By several measures, Iowa’s angel credits program — 20-percent investment tax credits for qualifying businesses and community-based seed funds — was uncompetitive relative to those in place in neighboring states. Iowa Economic Development Authority had been authorized to issue up to $2 million in angel credits per year, but only half that was being disbursed.
The problem was (1) the other states’ comparable tax credits were 25 percent, 35 percent — even 40 percent in distressed areas, in one state; (2) the other states had far more funding allocated to their angel credits program than $2 million; (3) Iowa capped its credit at $250,000 per taxpayer, whereas the other states capped theirs at $1 million — $2 million in one case; and (4) the credits were non-transferrable and non-refundable; the other states’ were transferrable, refundable — or both. Such limitations were not going to advance Iowa’s plans to accelerate entrepreneurism.
IEDA proposed several changes to the angel credits, all of which were passed in the most recent legislative session. They are:
- Increase credit percentage from 20 percent to 25 percent.
- Make credits refundable (but not transferrable). This will make the program more competitive with neighboring states. It will also make the investment more desirable to angel investors than the current credits and will offset for them the reduced maximum benefit also being proposed (see below).
- Focus the credits on individual angel investors and not institutions, and keep the angel credits from competing with the Innovation Fund Tax Credits for investment capital. Doing this means ending the ability of financial institutions, C corporations, and insurance companies to claim the angel credits. The fund managers of the Innovation Fund program are likely to focus on big financial institutions and insurance companies. Because only $2 million in funding is allocated, and because the credit amounts are capped relatively low per taxpayer, IEDA believes the angel credits should be scaled for person-sized investing rather than institutional investing.
- Make the eligibility simpler and align it better with existing programs.
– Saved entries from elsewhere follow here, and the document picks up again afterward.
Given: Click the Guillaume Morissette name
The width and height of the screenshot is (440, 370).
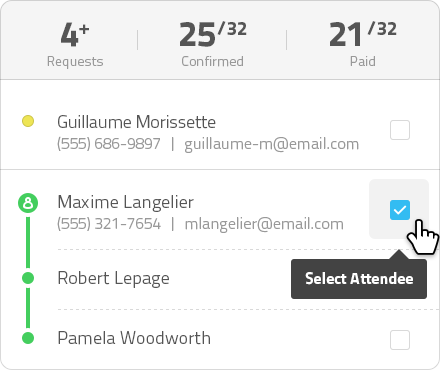Looking at the screenshot, I should click(136, 122).
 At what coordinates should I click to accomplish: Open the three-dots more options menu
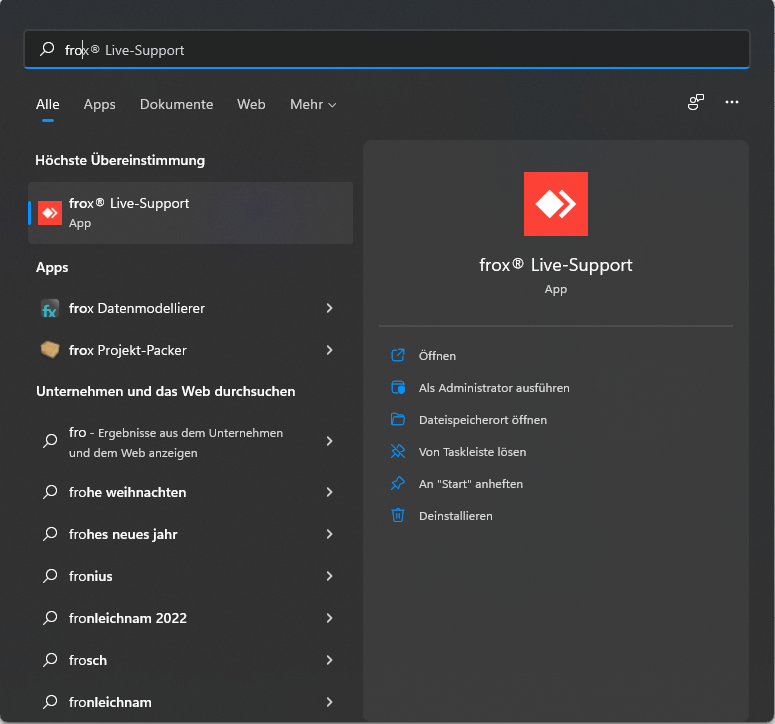click(x=732, y=103)

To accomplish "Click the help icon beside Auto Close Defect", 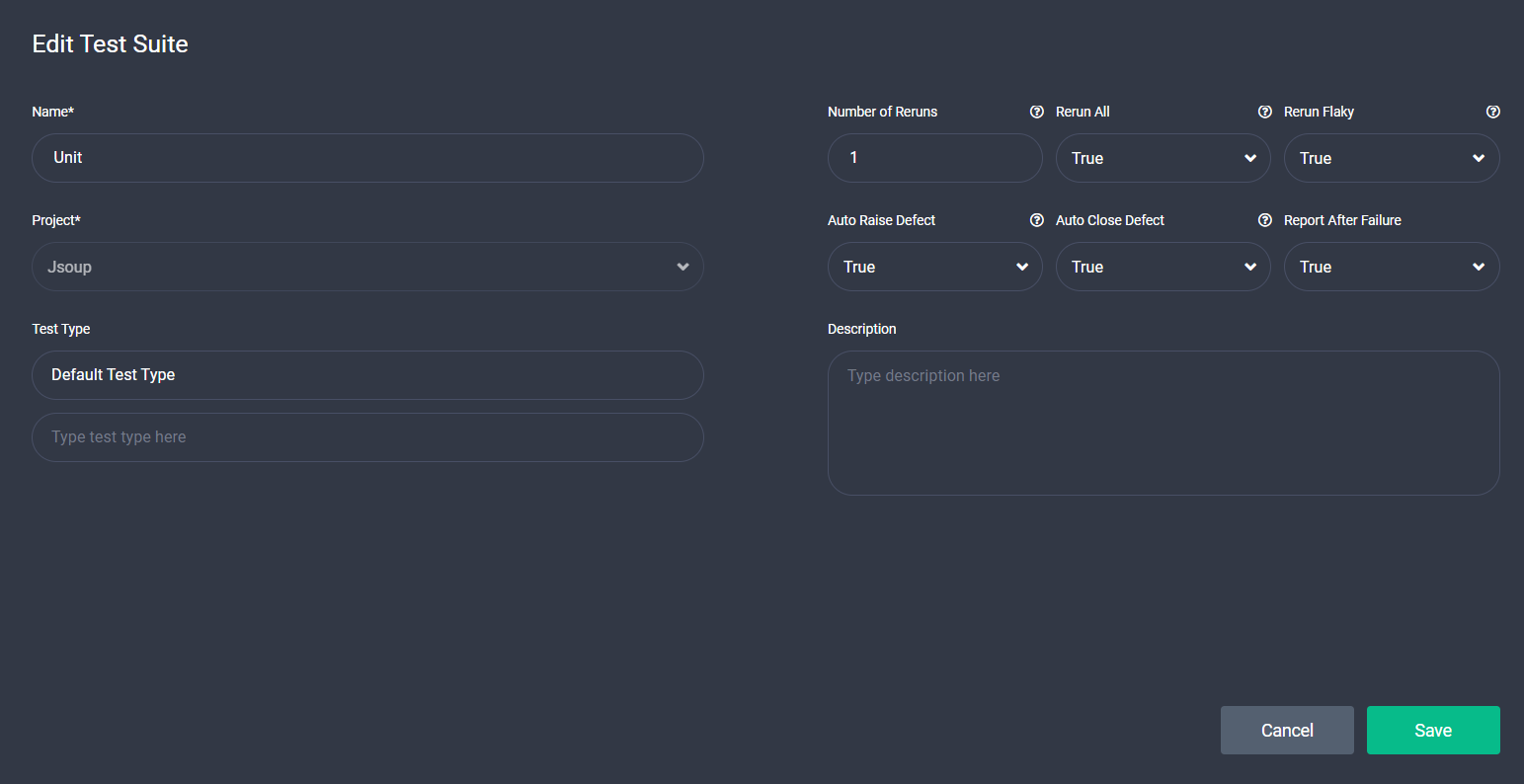I will (1265, 220).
Currently, the state offers programs like the Demonstration fund that assists brand new startups and Innovation Fund Tax Credits to assist more mature startups. However, there is a gap in the middle where more funding is needed than the state can provide through loans and grants but less than a bigger Venture fund is interested in. IEDA proposes to target the angel investor credits at this middle ground.
- Eliminate the “community-based seed fund” feature. These funds are capped at small dollar levels that make them economically inefficient to operate as a managed fund. In addition, investors can pool investments through LLCs and LLPs and still claim investments in the same businesses more efficiently.
- Cap individual credit level at $100,000 per taxpayer per year and simplify the cap structure. Currently, as much as $250,000 can be claimed per year but it is structured as a $50,000-cap per investment with a five-investment cap.
- The carryforward period is reduced from five years to three years to reduce future liabilities.
Advance Iowa is an economic gardening program developed at the University of Northern Iowa for mid-sized Iowa companies with an aptitude and attitude for growth. The program, to which companies apply for acceptance, benefits growth companies through several programs and services. These including strategic planning, financial consulting and benchmarking, market intelligence, succession planning and roundtables for peer interaction.
Qualifying companies meet these criteria: Iowa-based, for profit business, 10 to 99 employees, $500,000 to $50 million in annual revenue and provision of products or services beyond its current location.